Afin d’éclairer la lanterne de certains lecteurs, je présente ici deux extraits de textes qui amènent quelques pistes pour la définition de la danse in situ, une pratique assez courante en danse contemporaine et que l’on retrouve parfois au cœur même de certains festivals ou autres manifestations artistiques:
La danse contemporaine issue des expériences des avant-gardes et des ruptures des années soixante-dix est, depuis quelques années, de plus en plus présente hors des théâtres et des studios. Ses formes sont multiples et croisent Hip Hop et butô, acrobatie et gestes de métier, danse de couple et simple déambulation. Son inscription dans l’environnement architectural et humain en révèle la texture et favorise un rapport renouvelé avec les spectateurs.
«À s’aventurer dans des lieux impréparés, rues, places, bords de fleuves, «délaissés», urbains, parcs, manufactures et autres territoires des flux et des activités non artistiques, les danseurs s’exposent à un certain nombre d’inconforts: conditions climatiques, dureté des sols, présence visuelle et sonore de l’environnement, attention flottante des spectateurs, quasi-impossibilité d’utiliser les ressources de la lumière…»1
«Les questions liées au rôle et à la place du public dans l’œuvre de danse contemporaine et celles liées à l’espace de création et de représentation, sont au cœur des démarches de la danse in situ. Elles me semblent à ce titre être révélatrices des problèmes soulevés lorsque la danse sort du théâtre et de l’espace conventionnel occidental du spectacle d’art vivant. A priori, avec la création chorégraphique in situ, le chorégraphe façonne autrement le geste dansé et conçoit autrement l’espace frontal. Par conséquent, il élabore une relation différente entre l’espace de réception et l’espace de représentation telle qu’habituellement fragmentée dans nos théâtres.»2
Quelques liens
Et finalement, fidèle à mon habitude, je propose quelques liens Internet pour peut-être vous rapprocher un peu plus du travail de la compagnie Fleuve | Espace danse, pour vous offrir une porte d’entrée au spectacle 73° Nord, ou simplement pour titiller votre imaginaire.

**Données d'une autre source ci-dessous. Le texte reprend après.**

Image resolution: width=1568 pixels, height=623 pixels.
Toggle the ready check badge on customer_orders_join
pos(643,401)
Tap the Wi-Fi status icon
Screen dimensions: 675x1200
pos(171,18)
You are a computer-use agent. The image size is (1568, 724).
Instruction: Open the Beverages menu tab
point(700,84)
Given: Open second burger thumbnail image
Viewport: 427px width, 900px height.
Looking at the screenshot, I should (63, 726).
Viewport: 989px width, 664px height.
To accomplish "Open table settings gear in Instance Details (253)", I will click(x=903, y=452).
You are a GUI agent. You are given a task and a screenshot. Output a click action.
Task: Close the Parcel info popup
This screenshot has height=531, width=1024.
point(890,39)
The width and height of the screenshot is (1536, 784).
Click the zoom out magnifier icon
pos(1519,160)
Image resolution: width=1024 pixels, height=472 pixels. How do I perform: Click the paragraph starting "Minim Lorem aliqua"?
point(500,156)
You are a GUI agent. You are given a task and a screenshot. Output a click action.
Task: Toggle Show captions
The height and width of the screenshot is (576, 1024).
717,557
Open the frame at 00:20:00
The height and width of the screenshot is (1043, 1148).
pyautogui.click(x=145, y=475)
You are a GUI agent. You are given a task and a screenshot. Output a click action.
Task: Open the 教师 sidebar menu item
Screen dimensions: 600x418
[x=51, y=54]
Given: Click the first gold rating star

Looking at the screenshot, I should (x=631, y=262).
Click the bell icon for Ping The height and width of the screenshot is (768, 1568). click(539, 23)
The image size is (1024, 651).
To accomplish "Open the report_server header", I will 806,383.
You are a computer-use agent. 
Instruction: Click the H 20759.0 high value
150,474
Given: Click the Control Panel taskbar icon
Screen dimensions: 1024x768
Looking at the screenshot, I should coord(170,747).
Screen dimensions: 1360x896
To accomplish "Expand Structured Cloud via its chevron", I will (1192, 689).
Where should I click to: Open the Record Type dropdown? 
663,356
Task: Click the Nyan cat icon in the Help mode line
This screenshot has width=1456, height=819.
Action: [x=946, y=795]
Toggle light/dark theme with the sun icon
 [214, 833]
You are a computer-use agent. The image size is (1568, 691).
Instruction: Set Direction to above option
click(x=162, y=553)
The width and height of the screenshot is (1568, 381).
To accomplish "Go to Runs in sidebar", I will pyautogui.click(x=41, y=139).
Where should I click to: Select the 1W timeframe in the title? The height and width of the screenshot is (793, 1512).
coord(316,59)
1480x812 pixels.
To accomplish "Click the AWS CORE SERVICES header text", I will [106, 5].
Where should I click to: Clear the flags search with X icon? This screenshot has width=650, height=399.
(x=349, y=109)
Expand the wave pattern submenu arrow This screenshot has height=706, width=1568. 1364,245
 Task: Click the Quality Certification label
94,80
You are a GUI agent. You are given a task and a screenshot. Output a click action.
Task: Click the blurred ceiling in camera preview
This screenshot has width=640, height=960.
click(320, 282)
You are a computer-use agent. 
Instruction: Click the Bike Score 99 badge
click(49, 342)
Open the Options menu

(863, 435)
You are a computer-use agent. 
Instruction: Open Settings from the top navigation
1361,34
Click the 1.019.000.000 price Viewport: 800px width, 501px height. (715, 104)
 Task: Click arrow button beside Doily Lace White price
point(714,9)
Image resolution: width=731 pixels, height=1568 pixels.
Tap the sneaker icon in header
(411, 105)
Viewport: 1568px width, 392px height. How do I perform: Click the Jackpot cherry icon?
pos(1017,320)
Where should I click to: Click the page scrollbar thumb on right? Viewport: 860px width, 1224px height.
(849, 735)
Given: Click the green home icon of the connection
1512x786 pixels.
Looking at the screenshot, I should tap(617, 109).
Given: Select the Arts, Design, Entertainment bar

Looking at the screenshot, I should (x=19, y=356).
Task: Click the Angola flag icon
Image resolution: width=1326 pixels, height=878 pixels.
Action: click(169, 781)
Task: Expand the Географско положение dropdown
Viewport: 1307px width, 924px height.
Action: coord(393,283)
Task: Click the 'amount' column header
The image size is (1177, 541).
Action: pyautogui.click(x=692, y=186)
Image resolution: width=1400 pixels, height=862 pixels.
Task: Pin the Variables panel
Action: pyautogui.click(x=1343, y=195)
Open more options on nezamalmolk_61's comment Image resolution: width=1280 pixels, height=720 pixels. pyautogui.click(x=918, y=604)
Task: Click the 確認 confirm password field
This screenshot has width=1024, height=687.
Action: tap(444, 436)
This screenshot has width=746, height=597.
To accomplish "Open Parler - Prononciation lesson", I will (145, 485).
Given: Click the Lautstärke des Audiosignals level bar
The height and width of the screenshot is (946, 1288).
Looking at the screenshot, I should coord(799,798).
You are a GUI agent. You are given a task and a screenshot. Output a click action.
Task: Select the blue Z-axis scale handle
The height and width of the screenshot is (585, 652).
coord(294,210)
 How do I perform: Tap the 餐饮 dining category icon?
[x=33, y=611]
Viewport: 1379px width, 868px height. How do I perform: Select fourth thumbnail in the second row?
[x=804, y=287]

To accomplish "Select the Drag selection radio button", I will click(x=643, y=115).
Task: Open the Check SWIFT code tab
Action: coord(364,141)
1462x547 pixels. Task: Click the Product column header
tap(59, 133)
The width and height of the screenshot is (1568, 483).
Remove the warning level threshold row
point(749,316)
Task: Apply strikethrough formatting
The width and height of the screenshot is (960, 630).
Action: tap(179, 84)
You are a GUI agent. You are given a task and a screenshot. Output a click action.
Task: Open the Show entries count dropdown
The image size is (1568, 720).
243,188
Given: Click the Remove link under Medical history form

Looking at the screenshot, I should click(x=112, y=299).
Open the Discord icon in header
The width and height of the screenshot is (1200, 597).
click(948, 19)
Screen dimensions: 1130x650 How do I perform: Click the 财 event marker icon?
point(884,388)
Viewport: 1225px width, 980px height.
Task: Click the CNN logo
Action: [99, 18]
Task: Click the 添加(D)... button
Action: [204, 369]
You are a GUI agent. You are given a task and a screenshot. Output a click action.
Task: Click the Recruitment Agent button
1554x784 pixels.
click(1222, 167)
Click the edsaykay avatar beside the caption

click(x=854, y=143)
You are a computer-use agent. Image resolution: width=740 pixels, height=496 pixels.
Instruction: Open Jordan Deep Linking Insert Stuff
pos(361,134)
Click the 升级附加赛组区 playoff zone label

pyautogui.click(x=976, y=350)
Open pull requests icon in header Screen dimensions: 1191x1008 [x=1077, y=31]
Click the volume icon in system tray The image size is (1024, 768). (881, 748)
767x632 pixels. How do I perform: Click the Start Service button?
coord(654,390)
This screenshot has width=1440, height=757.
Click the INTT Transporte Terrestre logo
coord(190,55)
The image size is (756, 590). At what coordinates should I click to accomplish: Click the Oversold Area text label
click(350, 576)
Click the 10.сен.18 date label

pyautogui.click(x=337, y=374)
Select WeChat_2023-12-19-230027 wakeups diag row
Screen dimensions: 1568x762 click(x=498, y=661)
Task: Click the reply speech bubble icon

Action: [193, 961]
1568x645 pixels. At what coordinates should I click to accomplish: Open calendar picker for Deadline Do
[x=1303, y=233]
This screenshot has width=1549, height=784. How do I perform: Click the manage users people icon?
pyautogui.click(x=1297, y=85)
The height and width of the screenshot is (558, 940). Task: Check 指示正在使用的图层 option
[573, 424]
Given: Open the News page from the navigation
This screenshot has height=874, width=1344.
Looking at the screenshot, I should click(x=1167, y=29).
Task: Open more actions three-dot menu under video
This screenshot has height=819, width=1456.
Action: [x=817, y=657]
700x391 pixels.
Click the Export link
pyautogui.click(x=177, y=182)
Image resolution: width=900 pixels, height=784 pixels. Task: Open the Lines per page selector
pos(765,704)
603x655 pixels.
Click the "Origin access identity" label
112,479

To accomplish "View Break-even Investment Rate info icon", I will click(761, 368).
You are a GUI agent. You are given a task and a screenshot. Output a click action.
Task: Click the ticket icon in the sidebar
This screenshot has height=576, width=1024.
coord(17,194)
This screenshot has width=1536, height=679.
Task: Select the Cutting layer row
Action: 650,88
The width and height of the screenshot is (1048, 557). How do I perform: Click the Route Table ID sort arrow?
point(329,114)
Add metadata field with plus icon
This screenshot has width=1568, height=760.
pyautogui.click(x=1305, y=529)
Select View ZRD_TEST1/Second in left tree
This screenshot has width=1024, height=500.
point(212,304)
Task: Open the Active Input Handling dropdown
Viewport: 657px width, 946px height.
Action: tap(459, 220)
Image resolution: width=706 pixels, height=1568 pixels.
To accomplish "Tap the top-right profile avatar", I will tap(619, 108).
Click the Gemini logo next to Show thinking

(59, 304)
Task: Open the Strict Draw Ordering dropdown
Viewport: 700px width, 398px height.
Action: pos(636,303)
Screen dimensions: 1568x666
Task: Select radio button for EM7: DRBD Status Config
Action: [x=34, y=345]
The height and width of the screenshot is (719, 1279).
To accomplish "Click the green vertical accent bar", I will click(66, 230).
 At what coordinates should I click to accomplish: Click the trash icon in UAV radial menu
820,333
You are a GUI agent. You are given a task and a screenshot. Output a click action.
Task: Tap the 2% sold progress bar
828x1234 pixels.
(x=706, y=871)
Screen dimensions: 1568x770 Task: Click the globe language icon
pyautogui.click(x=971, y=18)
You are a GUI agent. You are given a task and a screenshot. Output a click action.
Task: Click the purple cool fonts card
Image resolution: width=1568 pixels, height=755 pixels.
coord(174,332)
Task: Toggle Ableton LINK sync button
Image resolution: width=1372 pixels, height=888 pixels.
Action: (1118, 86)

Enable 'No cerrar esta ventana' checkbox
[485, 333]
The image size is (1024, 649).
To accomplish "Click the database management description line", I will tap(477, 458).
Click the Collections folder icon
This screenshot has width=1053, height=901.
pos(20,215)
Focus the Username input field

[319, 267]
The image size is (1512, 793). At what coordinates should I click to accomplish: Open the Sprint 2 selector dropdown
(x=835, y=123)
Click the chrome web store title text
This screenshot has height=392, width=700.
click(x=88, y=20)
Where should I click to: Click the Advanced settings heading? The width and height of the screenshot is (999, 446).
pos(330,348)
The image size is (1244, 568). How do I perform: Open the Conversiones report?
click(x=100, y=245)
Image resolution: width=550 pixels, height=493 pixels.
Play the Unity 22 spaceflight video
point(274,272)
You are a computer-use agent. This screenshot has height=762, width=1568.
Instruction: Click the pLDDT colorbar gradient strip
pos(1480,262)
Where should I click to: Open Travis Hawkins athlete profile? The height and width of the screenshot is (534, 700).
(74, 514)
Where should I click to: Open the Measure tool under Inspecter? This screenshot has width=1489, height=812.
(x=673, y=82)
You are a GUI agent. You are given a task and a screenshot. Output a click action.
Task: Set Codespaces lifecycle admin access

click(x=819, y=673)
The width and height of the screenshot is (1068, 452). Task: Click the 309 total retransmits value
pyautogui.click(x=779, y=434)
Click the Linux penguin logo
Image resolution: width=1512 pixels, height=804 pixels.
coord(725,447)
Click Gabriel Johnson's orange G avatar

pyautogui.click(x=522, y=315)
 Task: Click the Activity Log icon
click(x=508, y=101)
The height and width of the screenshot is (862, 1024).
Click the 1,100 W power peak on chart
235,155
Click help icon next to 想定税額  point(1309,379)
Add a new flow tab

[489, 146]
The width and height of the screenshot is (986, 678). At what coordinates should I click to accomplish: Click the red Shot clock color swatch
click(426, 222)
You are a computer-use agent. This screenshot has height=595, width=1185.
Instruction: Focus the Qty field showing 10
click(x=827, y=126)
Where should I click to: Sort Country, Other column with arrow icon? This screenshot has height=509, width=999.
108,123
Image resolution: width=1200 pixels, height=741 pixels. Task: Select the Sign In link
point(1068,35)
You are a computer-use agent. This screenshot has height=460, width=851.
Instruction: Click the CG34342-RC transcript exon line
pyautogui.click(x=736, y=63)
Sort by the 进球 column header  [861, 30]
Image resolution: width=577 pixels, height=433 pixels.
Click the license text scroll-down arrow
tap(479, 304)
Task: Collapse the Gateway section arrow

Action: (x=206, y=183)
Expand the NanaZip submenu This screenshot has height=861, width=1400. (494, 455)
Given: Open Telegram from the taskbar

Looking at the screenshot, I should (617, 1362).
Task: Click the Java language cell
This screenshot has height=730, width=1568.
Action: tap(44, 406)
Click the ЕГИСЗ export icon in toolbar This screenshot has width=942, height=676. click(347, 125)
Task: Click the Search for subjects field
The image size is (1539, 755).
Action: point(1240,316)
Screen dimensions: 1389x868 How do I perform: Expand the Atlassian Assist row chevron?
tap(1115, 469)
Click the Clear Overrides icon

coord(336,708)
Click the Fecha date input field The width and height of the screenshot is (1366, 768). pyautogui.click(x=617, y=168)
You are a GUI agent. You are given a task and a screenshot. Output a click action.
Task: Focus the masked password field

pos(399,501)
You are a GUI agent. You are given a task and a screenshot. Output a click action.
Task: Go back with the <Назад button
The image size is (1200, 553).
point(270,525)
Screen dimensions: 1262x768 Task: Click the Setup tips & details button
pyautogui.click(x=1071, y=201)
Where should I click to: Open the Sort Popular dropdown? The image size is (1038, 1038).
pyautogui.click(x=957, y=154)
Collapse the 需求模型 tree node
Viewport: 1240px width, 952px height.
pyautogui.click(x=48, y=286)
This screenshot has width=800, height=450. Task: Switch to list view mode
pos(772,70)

1.- Ce ne sont pas directement les oiseaux migrateurs qui ont inspirés Chantal Caron mais plutôt leurs «cousins» asiatiques : Danse des grues du Japon
2.- Pour s’émerveiller du monde des oiseaux, une très impressionnante volée d’oiseaux dans le ciel : La dance des oiseaux
3.- À mon avis, un des plus beaux oiseaux au monde (le paradisier) dans ses techniques de drague : Le paradisier : techniques de drague
4.- Pour une autre utilisation de la nature du bord de mer. Voir, dans le film de Raoul Ruiz (1986), l’extrait allant de 46:00 à 51:00 qui présente une section de la chorégraphie Mammamme de Jean-Claude Gallotta (On trouve le film sur la deuxième ligne en partant du bas).
1EXTÉRIEUR/DANSE Essai sur la danse dans l’espace public par Sylvie Clidière et Alix de Morant.